■ Request
Reproduce the lines below, substituting "Goal" for every occurrence of "Instruction" and leaving all other text untouched.

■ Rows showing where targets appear
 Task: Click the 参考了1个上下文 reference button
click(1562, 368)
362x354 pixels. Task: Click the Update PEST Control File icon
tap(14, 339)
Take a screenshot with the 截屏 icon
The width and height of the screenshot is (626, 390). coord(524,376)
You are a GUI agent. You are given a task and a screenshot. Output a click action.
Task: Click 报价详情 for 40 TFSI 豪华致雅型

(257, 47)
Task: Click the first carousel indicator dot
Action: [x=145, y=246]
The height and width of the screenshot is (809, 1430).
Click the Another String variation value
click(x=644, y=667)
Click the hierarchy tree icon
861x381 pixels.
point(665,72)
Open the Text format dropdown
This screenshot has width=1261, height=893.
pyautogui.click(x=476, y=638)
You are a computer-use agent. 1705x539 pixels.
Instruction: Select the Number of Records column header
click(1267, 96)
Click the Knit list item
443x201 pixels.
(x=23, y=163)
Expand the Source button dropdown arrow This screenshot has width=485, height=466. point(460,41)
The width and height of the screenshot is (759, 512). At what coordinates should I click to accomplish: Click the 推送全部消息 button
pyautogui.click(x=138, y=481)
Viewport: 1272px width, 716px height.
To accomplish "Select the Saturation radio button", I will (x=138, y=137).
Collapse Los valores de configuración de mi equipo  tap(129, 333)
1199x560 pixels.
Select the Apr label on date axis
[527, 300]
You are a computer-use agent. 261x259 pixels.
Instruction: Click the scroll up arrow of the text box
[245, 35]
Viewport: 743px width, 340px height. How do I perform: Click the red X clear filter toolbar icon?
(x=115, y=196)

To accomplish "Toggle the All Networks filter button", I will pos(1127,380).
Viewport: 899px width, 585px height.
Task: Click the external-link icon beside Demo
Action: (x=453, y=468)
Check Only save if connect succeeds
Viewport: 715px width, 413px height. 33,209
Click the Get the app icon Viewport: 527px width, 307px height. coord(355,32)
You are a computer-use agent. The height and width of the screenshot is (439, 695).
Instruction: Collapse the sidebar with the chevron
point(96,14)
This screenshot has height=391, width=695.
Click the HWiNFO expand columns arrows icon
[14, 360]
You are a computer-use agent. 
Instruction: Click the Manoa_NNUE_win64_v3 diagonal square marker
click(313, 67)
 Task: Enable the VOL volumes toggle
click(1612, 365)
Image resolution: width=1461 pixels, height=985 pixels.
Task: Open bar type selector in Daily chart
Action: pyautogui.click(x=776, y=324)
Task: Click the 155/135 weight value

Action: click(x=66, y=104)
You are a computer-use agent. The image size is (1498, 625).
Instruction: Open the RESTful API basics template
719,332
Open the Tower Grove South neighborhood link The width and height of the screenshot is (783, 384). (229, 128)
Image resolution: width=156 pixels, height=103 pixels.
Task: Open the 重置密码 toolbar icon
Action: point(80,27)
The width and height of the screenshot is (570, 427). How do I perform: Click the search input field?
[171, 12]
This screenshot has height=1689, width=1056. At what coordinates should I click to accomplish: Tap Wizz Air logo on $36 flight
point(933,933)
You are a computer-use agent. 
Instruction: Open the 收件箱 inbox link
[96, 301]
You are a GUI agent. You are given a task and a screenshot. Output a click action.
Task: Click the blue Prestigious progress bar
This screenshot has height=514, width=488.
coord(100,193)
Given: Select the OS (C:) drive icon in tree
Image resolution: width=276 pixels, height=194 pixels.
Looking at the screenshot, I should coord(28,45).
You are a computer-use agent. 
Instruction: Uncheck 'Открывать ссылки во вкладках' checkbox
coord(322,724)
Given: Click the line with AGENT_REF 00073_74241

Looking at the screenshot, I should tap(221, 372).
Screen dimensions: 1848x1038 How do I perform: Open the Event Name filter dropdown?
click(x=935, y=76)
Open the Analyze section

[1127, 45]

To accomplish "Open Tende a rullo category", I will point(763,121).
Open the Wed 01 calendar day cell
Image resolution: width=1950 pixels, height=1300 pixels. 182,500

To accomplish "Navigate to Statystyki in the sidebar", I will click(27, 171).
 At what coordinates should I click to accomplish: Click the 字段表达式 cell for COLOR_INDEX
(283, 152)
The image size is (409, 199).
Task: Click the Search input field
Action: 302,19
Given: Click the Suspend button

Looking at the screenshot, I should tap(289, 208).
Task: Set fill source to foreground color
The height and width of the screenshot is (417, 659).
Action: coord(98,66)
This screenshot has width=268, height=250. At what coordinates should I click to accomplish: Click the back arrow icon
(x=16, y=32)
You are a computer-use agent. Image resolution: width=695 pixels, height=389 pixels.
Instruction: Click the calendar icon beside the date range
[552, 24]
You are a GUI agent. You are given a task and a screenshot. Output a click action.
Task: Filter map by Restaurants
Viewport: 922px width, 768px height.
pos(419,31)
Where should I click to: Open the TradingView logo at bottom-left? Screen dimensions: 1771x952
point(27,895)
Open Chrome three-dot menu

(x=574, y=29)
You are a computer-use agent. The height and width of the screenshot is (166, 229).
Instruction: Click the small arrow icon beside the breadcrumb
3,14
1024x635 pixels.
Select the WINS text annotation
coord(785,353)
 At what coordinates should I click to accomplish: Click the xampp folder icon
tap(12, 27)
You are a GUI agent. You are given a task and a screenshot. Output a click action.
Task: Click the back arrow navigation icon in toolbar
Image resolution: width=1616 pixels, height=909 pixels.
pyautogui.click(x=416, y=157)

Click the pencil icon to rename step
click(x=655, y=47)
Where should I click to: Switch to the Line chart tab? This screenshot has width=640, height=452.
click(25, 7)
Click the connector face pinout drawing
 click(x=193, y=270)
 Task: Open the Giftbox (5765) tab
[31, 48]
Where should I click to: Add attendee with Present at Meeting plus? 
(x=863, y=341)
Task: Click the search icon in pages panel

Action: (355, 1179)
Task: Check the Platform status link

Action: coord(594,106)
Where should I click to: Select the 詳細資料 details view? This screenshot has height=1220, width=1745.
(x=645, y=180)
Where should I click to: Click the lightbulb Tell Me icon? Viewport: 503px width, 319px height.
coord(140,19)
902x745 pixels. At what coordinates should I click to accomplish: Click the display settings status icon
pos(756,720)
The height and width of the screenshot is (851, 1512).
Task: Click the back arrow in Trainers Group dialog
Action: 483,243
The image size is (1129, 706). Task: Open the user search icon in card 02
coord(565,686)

■ Answer for the task
 Task: Click the 参考了1个上下文 reference button
click(1562, 368)
362x354 pixels. Task: Click the Update PEST Control File icon
tap(14, 339)
Take a screenshot with the 截屏 icon
The width and height of the screenshot is (626, 390). coord(524,376)
You are a GUI agent. You are given a task and a screenshot. Output a click action.
Task: Click 报价详情 for 40 TFSI 豪华致雅型

(257, 47)
Task: Click the first carousel indicator dot
Action: [x=145, y=246]
The height and width of the screenshot is (809, 1430).
Click the Another String variation value
click(x=644, y=667)
Click the hierarchy tree icon
861x381 pixels.
point(665,72)
Open the Text format dropdown
This screenshot has width=1261, height=893.
pyautogui.click(x=476, y=638)
You are a computer-use agent. 1705x539 pixels.
Goal: Select the Number of Records column header
click(1267, 96)
Click the Knit list item
443x201 pixels.
(x=23, y=163)
Expand the Source button dropdown arrow This screenshot has width=485, height=466. point(460,41)
The width and height of the screenshot is (759, 512). At what coordinates should I click to accomplish: Click the 推送全部消息 button
pyautogui.click(x=138, y=481)
Viewport: 1272px width, 716px height.
To accomplish "Select the Saturation radio button", I will (x=138, y=137).
Collapse Los valores de configuración de mi equipo  tap(129, 333)
1199x560 pixels.
Select the Apr label on date axis
[527, 300]
You are a computer-use agent. 261x259 pixels.
Goal: Click the scroll up arrow of the text box
[245, 35]
Viewport: 743px width, 340px height. How do I perform: Click the red X clear filter toolbar icon?
(x=115, y=196)

To accomplish "Toggle the All Networks filter button", I will pos(1127,380).
Viewport: 899px width, 585px height.
Task: Click the external-link icon beside Demo
Action: (x=453, y=468)
Check Only save if connect succeeds
Viewport: 715px width, 413px height. 33,209
Click the Get the app icon Viewport: 527px width, 307px height. coord(355,32)
You are a computer-use agent. The height and width of the screenshot is (439, 695).
Goal: Collapse the sidebar with the chevron
point(96,14)
This screenshot has height=391, width=695.
Click the HWiNFO expand columns arrows icon
[14, 360]
You are a computer-use agent. 
Goal: Click the Manoa_NNUE_win64_v3 diagonal square marker
click(313, 67)
 Task: Enable the VOL volumes toggle
click(1612, 365)
Image resolution: width=1461 pixels, height=985 pixels.
Task: Open bar type selector in Daily chart
Action: pyautogui.click(x=776, y=324)
Task: Click the 155/135 weight value

Action: click(x=66, y=104)
You are a computer-use agent. The image size is (1498, 625).
Goal: Open the RESTful API basics template
719,332
Open the Tower Grove South neighborhood link The width and height of the screenshot is (783, 384). (229, 128)
Image resolution: width=156 pixels, height=103 pixels.
Task: Open the 重置密码 toolbar icon
Action: point(80,27)
The width and height of the screenshot is (570, 427). How do I perform: Click the search input field?
[171, 12]
This screenshot has height=1689, width=1056. At what coordinates should I click to accomplish: Tap Wizz Air logo on $36 flight
point(933,933)
You are a computer-use agent. 
Goal: Open the 收件箱 inbox link
[96, 301]
You are a GUI agent. You are given a task and a screenshot. Output a click action.
Task: Click the blue Prestigious progress bar
This screenshot has height=514, width=488.
coord(100,193)
Given: Select the OS (C:) drive icon in tree
Image resolution: width=276 pixels, height=194 pixels.
Looking at the screenshot, I should coord(28,45).
You are a computer-use agent. 
Goal: Uncheck 'Открывать ссылки во вкладках' checkbox
coord(322,724)
Given: Click the line with AGENT_REF 00073_74241

Looking at the screenshot, I should tap(221, 372).
Screen dimensions: 1848x1038 How do I perform: Open the Event Name filter dropdown?
click(x=935, y=76)
Open the Analyze section

[1127, 45]

To accomplish "Open Tende a rullo category", I will point(763,121).
Open the Wed 01 calendar day cell
Image resolution: width=1950 pixels, height=1300 pixels. 182,500

To accomplish "Navigate to Statystyki in the sidebar", I will click(27, 171).
 At what coordinates should I click to accomplish: Click the 字段表达式 cell for COLOR_INDEX
(283, 152)
The image size is (409, 199).
Task: Click the Search input field
Action: 302,19
Given: Click the Suspend button

Looking at the screenshot, I should tap(289, 208).
Task: Set fill source to foreground color
The height and width of the screenshot is (417, 659).
Action: coord(98,66)
This screenshot has width=268, height=250. At what coordinates should I click to accomplish: Click the back arrow icon
(x=16, y=32)
You are a computer-use agent. Image resolution: width=695 pixels, height=389 pixels.
Goal: Click the calendar icon beside the date range
[552, 24]
You are a GUI agent. You are given a task and a screenshot. Output a click action.
Task: Filter map by Restaurants
Viewport: 922px width, 768px height.
pos(419,31)
Where should I click to: Open the TradingView logo at bottom-left? Screen dimensions: 1771x952
point(27,895)
Open Chrome three-dot menu

(x=574, y=29)
You are a computer-use agent. The height and width of the screenshot is (166, 229).
Goal: Click the small arrow icon beside the breadcrumb
3,14
1024x635 pixels.
Select the WINS text annotation
coord(785,353)
 At what coordinates should I click to accomplish: Click the xampp folder icon
tap(12, 27)
You are a GUI agent. You are given a task and a screenshot. Output a click action.
Task: Click the back arrow navigation icon in toolbar
Image resolution: width=1616 pixels, height=909 pixels.
pyautogui.click(x=416, y=157)

Click the pencil icon to rename step
click(x=655, y=47)
Where should I click to: Switch to the Line chart tab? This screenshot has width=640, height=452.
click(25, 7)
Click the connector face pinout drawing
 click(x=193, y=270)
 Task: Open the Giftbox (5765) tab
[31, 48]
Where should I click to: Add attendee with Present at Meeting plus? 
(x=863, y=341)
Task: Click the search icon in pages panel

Action: (355, 1179)
Task: Check the Platform status link

Action: coord(594,106)
Where should I click to: Select the 詳細資料 details view? This screenshot has height=1220, width=1745.
(x=645, y=180)
Where should I click to: Click the lightbulb Tell Me icon? Viewport: 503px width, 319px height.
coord(140,19)
902x745 pixels. At what coordinates should I click to accomplish: Click the display settings status icon
pos(756,720)
The height and width of the screenshot is (851, 1512).
Task: Click the back arrow in Trainers Group dialog
Action: 483,243
The image size is (1129, 706). Task: Open the user search icon in card 02
coord(565,686)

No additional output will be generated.